═══ The records

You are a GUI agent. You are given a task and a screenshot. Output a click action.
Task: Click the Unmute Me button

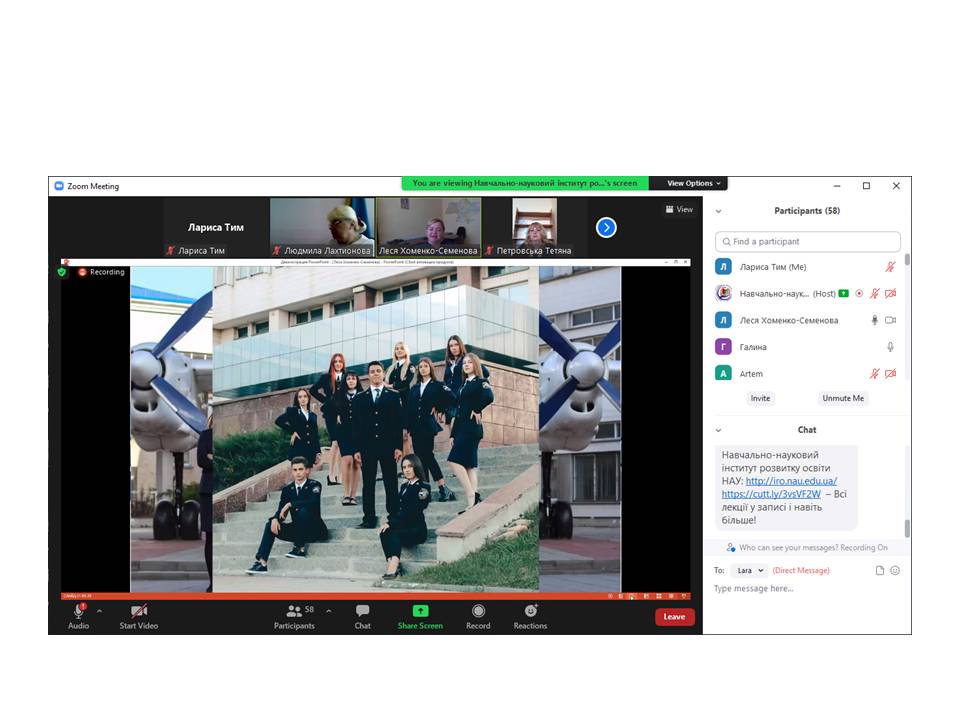click(x=843, y=398)
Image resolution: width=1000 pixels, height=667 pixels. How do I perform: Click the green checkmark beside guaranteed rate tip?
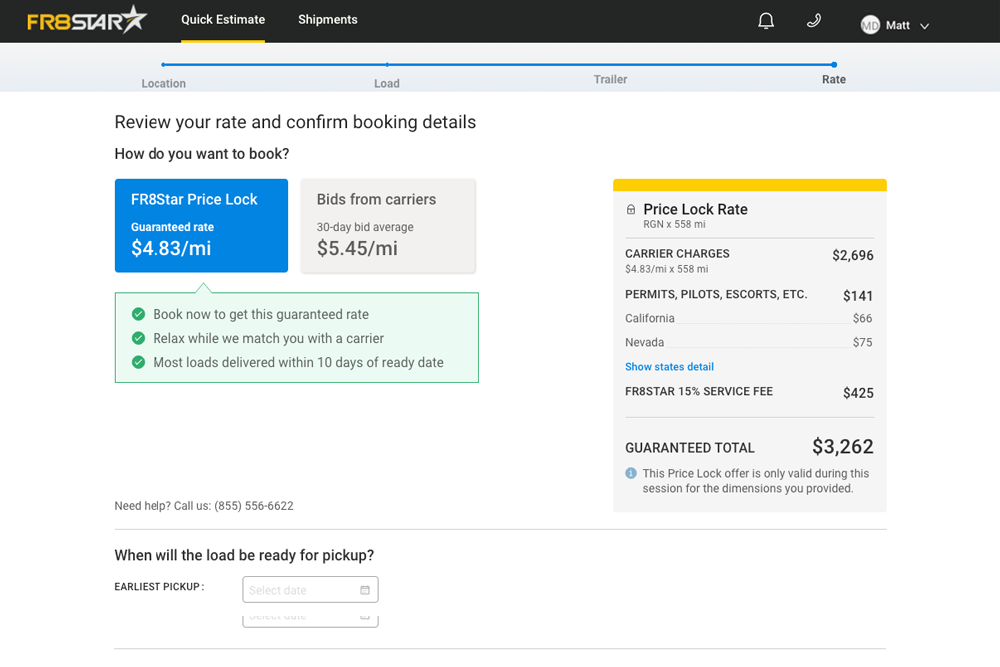(x=138, y=313)
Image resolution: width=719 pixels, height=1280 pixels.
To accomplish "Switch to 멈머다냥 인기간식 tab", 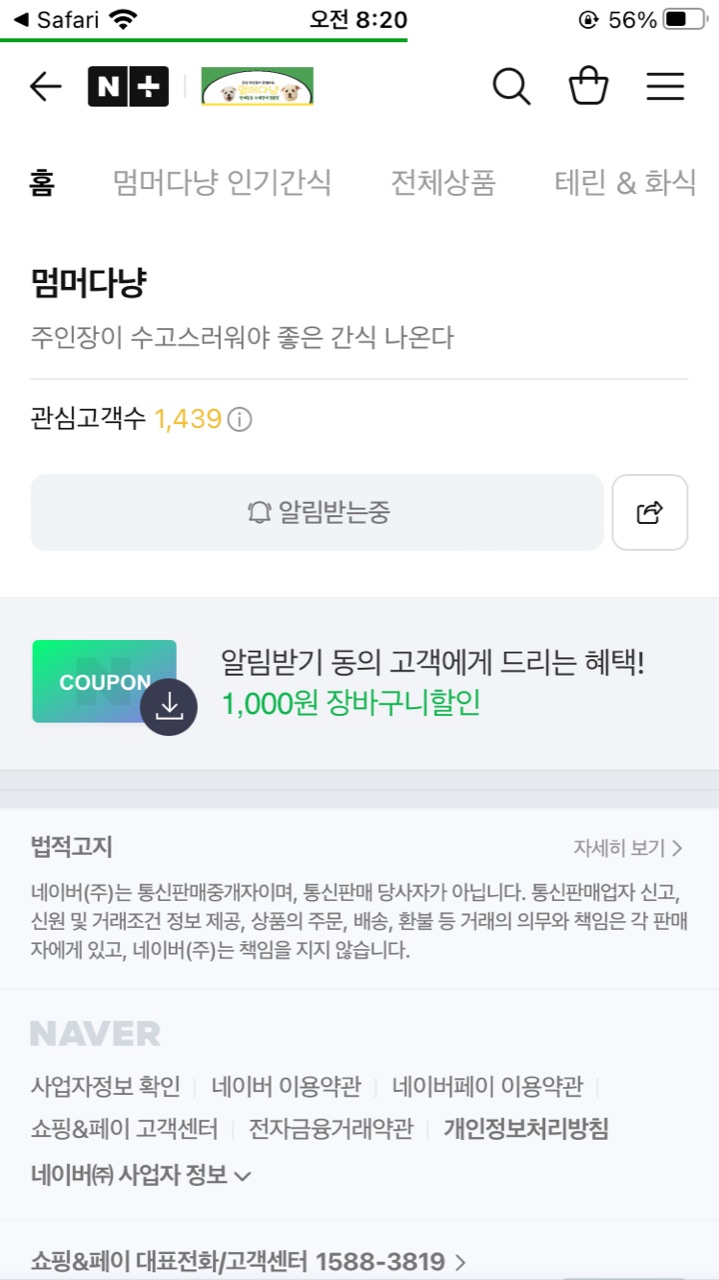I will click(x=221, y=183).
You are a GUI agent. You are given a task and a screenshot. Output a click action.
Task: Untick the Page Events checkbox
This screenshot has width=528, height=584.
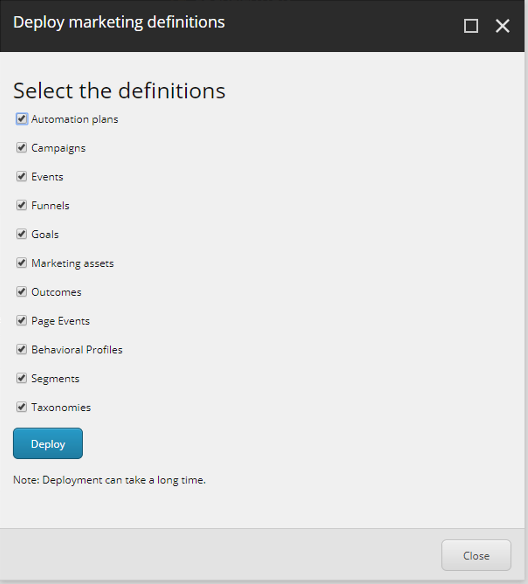click(22, 321)
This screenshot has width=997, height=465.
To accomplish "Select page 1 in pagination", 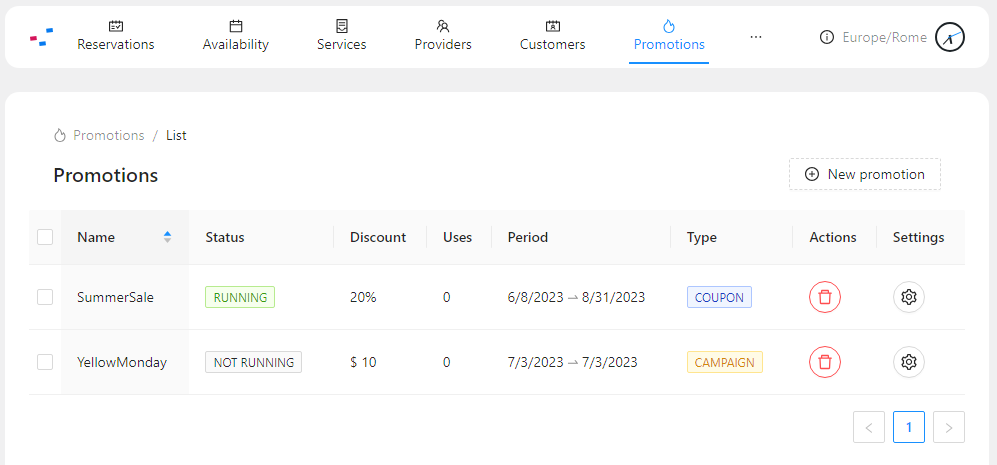I will tap(909, 427).
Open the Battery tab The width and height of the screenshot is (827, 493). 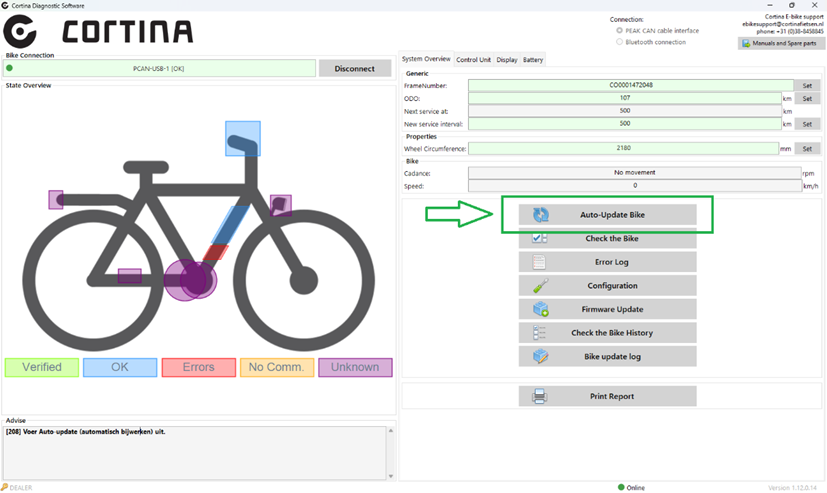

══════

- [Aim]
Report every line of the entries above that contains the word "pixels". Copy each such line in full.

- [Answer to the task]
Image resolution: width=1000 pixels, height=667 pixels. How do I perform: Click the green checkmark beside guaranteed rate tip?
Image resolution: width=719 pixels, height=1280 pixels.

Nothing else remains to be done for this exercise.